Again, I empathize with your students. That's why I filed that issue to improve the error message. I just really don't think this is something to be solved at the level of this crate. Supporting all different numeric types is likely to generate different types of confusion and I don't think avoiding .0 is worth it.

enaut commented 2 years ago

Could it be a possibility to add a feature flag? – I agree that in some courses especially at university the difference between number types is essential – however for most turtle applications the difference is nonexistent. Just to stress again: I have said that they have to write .0 on every number. They did, but forgot once. I had that case in every class at least 3 times (with only 10 students). And even when we did more complex things 6 hours into the topic, the students were still hitting that problem.

enaut commented 2 years ago

Mhm another option that is independent from turtle-rs would be to create a wrapper crate. Maybe I'll do that.

sunjay commented 2 years ago

Sorry for the late reply. I was going to suggest some kind of wrapper too. If you want to avoid wrapping the whole turtle type and re-producing all the same methods, you could use an extension trait instead:

pub trait TurtleExt {
    fn fwd<T: Into<f64>>(&mut self, distance: T);
    // ...etc...
}

This requires teaching the students to import that trait every time, so you may prefer the wrapper to this, but I thought I'd offer another option just in case.

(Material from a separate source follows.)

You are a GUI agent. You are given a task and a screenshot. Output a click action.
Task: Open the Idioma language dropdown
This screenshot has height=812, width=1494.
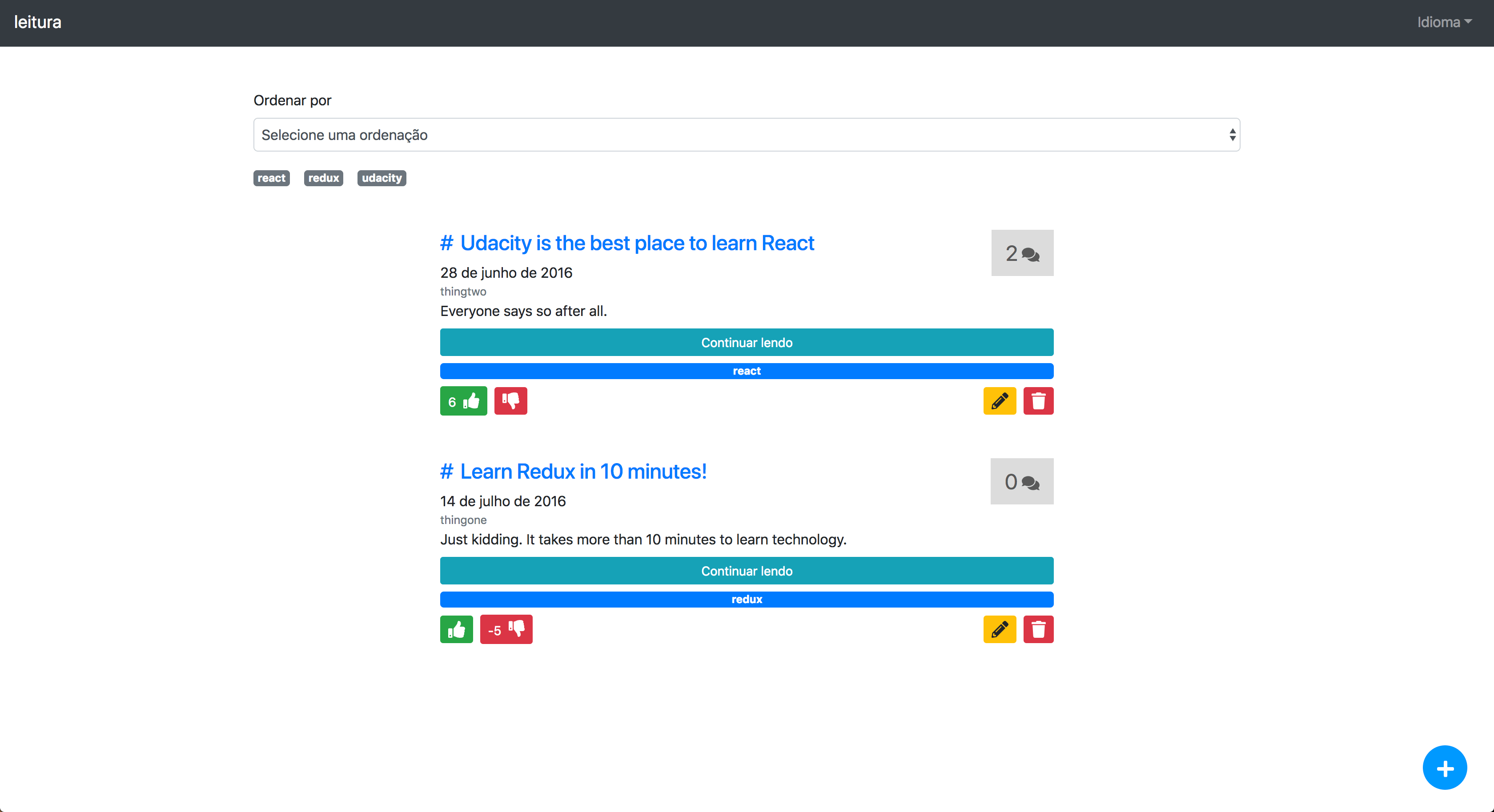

I'm still pretty firm in my belief that if .0 was causing problems, we should improve the rustc error messages to make them friendlier, not try and solve that in the turtle crate. Creating an implicit conversion with Into<f64> is likely to lead to other problems (e.g. 1 / 10 = 0 because of integer division, 100 + 50.0 doesn't work even though forward(100) and forward(50.0) both do, etc.). I am not convinced that creating that confusion is worth it just to support simpler cases that can be solved by adding .0.

Hope the wrapper you're thinking of using helps your students! Sorry there isn't a great solution to this.

enaut commented 2 years ago

Mhm I guess this boils down to personal preference.

I don't mind so much to explain the difference between numbers especially when dividing. I think it totally makes sense that a division does weird things - they know that from earlier school years.

But it does not make sense that the turtle cannot go 100 steps but needs to go 100.0 - It does make perfect sense from a programmers point of view but my students are not programmers and most will never be. I always try to reduce the amount of concepts they need to learn in a short amount of time.

enaut commented 2 years ago

Oh and thanks again for helping me out!